Request: Repeat the following records word for word, everything from the line containing "Toggle the '1-3 days early' legend entry" down to the line containing "Action: (653, 658)", both of those lines included.

[Extracted data start]

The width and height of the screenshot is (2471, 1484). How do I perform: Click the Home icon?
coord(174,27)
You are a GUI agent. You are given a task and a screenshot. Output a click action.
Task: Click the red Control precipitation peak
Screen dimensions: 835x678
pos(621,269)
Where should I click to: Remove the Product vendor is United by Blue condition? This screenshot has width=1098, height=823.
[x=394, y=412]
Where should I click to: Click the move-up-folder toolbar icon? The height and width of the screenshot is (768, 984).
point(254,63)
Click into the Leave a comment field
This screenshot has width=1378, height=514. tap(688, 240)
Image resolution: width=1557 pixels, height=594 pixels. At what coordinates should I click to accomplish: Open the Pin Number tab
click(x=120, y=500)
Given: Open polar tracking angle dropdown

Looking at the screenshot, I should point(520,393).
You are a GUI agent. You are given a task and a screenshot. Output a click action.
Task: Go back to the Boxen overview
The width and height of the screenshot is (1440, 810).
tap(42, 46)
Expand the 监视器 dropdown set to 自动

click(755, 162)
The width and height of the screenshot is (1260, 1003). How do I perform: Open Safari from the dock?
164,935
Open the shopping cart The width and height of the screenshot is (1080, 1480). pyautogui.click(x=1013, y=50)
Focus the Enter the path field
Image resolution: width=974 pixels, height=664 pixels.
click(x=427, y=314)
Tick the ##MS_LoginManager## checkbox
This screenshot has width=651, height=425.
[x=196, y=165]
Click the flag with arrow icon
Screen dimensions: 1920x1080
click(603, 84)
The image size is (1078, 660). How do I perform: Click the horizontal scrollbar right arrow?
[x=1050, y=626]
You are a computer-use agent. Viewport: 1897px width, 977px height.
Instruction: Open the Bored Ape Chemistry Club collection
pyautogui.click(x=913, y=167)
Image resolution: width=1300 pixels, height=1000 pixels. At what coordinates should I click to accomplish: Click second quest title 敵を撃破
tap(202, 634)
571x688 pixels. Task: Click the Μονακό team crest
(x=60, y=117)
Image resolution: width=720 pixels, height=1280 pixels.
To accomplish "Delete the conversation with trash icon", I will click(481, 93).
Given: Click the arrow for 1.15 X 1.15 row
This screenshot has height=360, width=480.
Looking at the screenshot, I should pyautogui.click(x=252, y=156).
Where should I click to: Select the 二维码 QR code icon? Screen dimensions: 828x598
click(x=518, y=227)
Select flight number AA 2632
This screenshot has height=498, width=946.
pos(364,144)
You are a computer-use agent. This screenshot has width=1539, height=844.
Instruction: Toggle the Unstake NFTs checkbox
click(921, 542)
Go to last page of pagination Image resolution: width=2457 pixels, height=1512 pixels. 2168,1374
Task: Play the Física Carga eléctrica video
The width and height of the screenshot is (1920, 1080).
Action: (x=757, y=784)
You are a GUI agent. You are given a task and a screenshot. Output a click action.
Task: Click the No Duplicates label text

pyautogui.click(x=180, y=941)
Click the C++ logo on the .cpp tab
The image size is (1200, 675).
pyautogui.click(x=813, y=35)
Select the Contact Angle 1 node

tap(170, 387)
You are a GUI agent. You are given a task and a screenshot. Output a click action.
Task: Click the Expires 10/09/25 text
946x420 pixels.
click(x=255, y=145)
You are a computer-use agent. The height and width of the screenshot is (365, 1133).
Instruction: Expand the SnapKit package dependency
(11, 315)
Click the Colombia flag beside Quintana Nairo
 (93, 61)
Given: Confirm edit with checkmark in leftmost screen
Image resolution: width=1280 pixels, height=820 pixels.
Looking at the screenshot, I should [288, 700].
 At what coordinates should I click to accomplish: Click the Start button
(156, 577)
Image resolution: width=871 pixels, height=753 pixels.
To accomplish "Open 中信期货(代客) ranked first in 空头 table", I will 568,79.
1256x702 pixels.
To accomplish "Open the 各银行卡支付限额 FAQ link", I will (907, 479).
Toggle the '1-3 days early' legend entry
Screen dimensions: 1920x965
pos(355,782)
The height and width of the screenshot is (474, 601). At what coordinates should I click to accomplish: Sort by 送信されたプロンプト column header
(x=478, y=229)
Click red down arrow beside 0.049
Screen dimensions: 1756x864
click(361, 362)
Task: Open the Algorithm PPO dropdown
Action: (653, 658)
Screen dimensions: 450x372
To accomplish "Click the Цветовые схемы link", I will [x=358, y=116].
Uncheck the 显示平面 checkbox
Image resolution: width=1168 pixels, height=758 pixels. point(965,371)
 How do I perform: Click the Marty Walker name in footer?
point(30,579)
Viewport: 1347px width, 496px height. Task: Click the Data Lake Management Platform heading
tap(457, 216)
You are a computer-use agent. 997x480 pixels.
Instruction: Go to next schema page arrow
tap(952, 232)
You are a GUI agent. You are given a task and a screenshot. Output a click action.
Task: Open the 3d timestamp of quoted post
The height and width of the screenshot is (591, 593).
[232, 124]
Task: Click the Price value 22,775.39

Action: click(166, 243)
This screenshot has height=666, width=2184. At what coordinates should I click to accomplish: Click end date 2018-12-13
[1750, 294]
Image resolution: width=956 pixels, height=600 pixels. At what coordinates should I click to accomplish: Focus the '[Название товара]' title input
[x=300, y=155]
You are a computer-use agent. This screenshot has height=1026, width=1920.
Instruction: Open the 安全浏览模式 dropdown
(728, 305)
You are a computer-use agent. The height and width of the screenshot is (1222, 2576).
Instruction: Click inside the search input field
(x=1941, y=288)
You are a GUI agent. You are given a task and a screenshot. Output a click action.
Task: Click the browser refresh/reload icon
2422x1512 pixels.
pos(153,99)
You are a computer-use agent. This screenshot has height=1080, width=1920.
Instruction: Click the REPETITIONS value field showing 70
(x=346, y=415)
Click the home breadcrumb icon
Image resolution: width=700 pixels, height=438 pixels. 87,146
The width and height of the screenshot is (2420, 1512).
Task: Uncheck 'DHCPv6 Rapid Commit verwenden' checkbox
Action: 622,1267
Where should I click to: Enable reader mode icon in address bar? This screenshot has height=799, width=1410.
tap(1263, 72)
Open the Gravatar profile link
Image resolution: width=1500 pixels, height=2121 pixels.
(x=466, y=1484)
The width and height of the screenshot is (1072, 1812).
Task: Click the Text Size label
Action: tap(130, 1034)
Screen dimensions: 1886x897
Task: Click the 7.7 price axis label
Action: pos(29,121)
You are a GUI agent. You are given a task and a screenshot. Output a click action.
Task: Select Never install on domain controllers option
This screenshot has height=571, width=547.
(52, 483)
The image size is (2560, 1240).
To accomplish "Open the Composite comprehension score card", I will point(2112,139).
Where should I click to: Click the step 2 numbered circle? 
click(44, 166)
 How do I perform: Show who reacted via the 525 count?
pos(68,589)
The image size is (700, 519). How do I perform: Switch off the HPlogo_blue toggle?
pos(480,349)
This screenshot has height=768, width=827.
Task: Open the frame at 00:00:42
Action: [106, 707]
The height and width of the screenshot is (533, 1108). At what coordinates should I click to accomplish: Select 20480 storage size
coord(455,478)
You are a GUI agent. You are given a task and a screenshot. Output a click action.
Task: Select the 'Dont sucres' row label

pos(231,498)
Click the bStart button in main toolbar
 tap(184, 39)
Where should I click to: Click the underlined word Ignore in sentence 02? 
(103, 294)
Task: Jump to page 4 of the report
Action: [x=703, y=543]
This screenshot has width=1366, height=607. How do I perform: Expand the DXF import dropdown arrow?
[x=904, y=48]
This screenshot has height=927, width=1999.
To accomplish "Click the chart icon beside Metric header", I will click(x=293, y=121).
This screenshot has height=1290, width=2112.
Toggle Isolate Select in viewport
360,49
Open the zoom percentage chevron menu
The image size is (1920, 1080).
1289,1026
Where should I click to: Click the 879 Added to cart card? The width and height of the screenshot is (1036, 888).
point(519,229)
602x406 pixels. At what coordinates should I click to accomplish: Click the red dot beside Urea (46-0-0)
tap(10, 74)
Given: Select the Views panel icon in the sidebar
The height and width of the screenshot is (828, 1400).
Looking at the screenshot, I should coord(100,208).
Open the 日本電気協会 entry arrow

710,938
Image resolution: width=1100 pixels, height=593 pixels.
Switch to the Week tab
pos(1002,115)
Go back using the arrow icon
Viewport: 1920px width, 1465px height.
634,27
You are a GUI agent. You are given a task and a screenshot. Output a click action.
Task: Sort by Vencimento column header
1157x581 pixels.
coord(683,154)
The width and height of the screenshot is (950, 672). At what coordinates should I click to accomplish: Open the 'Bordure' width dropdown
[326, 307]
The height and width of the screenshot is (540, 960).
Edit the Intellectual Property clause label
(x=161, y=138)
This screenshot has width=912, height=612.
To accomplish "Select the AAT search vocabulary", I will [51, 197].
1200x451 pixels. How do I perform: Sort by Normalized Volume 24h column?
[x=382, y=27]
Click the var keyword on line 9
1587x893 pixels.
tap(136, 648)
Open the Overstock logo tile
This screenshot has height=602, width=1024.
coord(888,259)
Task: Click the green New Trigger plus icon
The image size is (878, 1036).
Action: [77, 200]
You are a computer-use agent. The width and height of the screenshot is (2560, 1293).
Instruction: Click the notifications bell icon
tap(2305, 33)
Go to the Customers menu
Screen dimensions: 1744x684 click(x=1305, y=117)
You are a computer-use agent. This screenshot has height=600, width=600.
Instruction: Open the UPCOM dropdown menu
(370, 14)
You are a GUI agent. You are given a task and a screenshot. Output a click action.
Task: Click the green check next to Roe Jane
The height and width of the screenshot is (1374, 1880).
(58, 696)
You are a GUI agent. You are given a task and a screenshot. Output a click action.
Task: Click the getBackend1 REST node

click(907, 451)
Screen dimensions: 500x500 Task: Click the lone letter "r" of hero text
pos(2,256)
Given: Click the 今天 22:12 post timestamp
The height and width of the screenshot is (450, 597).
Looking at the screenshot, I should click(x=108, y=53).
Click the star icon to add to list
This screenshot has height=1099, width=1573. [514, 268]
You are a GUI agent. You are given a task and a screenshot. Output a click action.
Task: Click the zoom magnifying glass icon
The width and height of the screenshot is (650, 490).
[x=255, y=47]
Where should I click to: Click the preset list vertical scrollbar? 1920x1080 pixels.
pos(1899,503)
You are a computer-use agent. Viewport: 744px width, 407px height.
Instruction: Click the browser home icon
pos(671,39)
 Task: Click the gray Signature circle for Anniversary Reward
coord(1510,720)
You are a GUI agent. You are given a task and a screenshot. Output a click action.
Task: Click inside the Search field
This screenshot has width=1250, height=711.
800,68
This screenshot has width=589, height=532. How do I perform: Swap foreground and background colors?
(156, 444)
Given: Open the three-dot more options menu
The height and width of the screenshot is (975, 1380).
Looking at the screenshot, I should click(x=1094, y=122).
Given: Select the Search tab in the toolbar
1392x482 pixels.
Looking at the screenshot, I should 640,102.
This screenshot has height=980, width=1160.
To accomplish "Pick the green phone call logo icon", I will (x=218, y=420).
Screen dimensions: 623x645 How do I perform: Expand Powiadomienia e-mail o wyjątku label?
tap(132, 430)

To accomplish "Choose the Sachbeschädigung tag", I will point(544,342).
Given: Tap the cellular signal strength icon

[Extracted data end]

The solution:
Toggle the '1-3 days early' legend entry
Screen dimensions: 1920x965
pos(355,782)
The height and width of the screenshot is (474, 601). At what coordinates should I click to accomplish: Sort by 送信されたプロンプト column header
(x=478, y=229)
Click red down arrow beside 0.049
Screen dimensions: 1756x864
click(361, 362)
Task: Open the Algorithm PPO dropdown
Action: (653, 658)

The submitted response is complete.